■ Task objective ■
Find the number of lines in these records where the word "sidebar" appears. Reply with that number and nothing more.

Saved entries:
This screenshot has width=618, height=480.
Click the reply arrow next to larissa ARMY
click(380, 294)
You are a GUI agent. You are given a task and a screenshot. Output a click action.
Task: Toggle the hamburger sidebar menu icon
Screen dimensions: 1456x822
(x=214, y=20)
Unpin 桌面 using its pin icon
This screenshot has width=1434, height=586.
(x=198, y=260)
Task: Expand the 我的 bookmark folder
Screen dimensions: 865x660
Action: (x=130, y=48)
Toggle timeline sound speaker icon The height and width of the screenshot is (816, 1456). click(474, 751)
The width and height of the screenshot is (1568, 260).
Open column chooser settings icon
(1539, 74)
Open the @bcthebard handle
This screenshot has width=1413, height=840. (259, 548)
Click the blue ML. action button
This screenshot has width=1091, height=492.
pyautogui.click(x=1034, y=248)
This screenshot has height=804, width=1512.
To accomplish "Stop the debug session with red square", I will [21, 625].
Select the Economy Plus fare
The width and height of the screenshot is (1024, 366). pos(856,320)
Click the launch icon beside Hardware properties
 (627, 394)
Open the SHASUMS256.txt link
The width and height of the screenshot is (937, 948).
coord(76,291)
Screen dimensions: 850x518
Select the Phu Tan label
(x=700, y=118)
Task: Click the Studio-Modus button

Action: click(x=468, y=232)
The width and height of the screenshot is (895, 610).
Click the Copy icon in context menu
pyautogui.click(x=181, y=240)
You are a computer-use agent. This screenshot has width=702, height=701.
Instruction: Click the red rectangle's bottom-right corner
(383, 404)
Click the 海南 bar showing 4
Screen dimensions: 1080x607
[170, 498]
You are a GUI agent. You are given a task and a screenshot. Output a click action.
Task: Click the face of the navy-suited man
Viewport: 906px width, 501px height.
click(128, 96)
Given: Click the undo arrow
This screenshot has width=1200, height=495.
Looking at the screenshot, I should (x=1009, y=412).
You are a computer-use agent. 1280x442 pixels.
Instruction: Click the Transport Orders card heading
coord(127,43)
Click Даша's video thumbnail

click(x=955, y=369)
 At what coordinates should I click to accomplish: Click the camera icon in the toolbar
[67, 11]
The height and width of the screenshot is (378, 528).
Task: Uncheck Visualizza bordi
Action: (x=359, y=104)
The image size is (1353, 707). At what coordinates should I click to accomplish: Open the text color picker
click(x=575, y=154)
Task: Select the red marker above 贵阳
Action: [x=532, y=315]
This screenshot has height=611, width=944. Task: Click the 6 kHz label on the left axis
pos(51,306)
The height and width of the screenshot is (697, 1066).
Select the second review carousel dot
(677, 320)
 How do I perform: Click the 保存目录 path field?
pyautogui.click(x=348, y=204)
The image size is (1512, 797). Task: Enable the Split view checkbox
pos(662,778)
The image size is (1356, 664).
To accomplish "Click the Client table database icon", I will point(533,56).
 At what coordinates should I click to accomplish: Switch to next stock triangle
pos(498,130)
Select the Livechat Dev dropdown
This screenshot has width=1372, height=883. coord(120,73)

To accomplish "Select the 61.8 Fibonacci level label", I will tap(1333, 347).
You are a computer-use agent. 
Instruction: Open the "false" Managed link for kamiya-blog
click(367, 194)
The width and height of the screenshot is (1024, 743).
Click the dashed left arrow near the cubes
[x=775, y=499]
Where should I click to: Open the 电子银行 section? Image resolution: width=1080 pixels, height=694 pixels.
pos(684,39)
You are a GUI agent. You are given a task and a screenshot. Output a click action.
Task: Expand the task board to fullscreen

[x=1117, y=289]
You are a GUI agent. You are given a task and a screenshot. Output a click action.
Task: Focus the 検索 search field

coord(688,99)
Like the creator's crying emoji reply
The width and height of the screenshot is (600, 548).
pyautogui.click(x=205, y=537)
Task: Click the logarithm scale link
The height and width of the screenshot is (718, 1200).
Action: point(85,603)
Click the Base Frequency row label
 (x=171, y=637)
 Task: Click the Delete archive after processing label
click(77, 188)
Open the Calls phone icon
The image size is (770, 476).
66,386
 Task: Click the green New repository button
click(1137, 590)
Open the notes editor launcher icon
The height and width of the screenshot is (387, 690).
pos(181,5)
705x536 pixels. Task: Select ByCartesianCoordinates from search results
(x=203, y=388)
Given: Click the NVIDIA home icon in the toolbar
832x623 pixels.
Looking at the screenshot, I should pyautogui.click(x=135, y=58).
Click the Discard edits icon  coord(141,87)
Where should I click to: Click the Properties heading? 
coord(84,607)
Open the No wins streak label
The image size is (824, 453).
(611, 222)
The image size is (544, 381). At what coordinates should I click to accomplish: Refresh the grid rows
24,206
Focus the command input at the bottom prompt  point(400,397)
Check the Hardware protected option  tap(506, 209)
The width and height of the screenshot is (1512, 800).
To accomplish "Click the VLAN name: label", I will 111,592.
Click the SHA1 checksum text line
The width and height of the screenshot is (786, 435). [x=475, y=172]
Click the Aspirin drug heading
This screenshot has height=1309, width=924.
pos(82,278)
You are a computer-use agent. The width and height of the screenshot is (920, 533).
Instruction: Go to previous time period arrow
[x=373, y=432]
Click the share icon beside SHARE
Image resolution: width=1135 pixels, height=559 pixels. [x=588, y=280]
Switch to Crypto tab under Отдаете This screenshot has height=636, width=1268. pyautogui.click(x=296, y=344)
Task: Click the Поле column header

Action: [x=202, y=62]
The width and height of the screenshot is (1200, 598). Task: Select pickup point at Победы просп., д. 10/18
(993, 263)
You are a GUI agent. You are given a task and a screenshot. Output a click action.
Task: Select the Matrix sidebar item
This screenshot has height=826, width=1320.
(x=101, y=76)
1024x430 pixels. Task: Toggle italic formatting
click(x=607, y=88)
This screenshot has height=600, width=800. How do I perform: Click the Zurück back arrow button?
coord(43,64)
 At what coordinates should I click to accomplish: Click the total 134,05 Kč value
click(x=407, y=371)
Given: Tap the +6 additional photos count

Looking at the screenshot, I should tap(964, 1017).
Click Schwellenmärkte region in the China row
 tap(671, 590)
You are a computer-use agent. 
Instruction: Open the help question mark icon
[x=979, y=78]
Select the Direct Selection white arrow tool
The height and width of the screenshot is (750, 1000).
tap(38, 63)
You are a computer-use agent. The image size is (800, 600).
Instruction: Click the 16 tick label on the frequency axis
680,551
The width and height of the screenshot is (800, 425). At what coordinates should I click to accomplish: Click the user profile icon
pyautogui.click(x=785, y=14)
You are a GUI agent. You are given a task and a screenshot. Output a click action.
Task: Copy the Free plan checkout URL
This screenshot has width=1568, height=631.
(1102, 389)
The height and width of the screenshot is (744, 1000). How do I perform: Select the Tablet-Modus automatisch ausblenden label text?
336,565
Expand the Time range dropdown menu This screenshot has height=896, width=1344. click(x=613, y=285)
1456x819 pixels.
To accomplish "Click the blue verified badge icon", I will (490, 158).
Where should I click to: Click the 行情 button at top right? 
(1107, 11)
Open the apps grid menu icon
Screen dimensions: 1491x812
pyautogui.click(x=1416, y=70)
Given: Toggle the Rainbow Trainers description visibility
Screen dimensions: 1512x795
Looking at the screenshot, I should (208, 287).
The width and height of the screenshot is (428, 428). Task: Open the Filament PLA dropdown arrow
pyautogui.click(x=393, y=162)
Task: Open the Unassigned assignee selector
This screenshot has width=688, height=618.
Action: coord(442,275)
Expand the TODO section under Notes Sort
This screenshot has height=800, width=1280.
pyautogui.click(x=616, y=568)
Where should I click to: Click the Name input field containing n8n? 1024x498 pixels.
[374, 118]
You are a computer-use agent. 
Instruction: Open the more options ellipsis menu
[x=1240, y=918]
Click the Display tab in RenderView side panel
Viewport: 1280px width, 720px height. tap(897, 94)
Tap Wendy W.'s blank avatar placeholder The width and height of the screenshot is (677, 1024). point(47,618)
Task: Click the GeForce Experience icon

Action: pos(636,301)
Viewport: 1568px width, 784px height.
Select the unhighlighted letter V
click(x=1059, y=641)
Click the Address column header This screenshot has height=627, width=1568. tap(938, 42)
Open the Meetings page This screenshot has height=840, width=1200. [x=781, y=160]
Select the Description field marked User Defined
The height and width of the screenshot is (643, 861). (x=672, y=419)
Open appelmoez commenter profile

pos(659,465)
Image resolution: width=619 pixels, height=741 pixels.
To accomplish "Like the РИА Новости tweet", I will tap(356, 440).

■ Worked solution ■
2